Читать книгу Women With Attention Deficit Disorder: Embrace Your Differences and Transform Your Life - Sari Boone's Solden - Страница 7

BEGINNINGS AUTHOR’S PREFACE

Оглавление

Many women have an extremely difficult time organizing themselves in their daily lives. They frequently feel overwhelmed and may have been struggling with relationships, depression, and underachievement all their lives. Some of these women are hyperactive and fit the stereotyped notion of what most people (even mental health professionals) think that AD/HD is: fast-talking, hyperactive, non-attentive, bouncing-off-the-wall people. Many more women, however, have what is now called the inattentive type of AD/HD. They may have never been hyperactive, but because they don’t fit the more common notion of what AD/HD is, they have never considered AD/HD as a way to explain their difficulties.
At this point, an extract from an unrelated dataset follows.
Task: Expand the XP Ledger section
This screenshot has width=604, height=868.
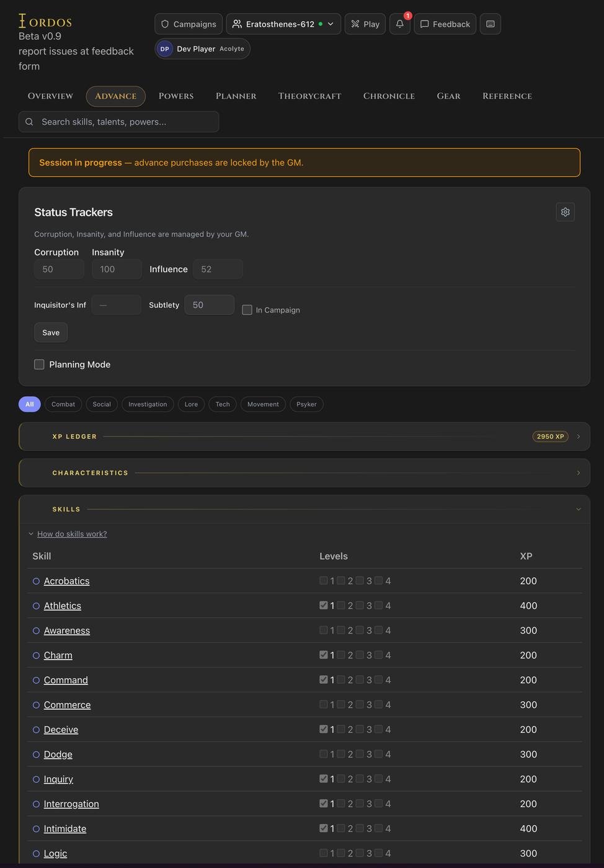Action: [x=304, y=436]

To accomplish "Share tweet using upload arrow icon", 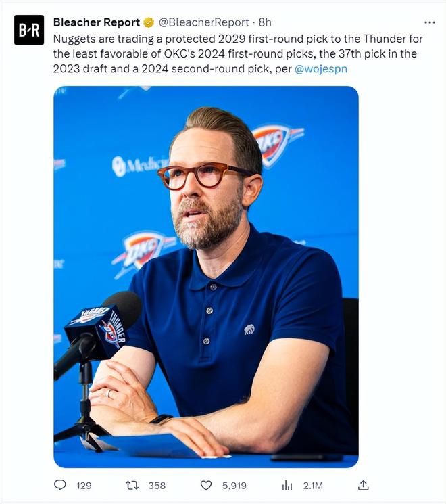I will pyautogui.click(x=363, y=485).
Before I first wrote this book in 1995, the standard quoted ratio of AD/HD in boys and girls varied from 6:1 to 10:1. At that time, however, experts were just beginning to discover that this difference was because these studies did not include the quiet, non-hyperactive child. In You Mean I’m Not Lazy, Stupid or Crazy (1995) Kate Kelly and Peggy Ramundo said that if you count girls without hyperactivity, the corresponding ratios approach 1:1. Also back in the early nineties, Dr. Daniel Amen, in his video of Windows into the ADD Mind said that “girls are overlooked, and that this huge under-diagnosis would, if corrected, even out the statistics that regularly report so much larger an occurrence in boys.” Another expert in the field, Dr. Larry Silver, author of The Misunderstood Child (1992), wrote at that time that the ratio of girls to boys with AD/HD was probably much closer to equal because girls who are doing poorly in school are more likely to be withdrawn and quiet, thus appearing disinterested or depressed instead of AD/HD.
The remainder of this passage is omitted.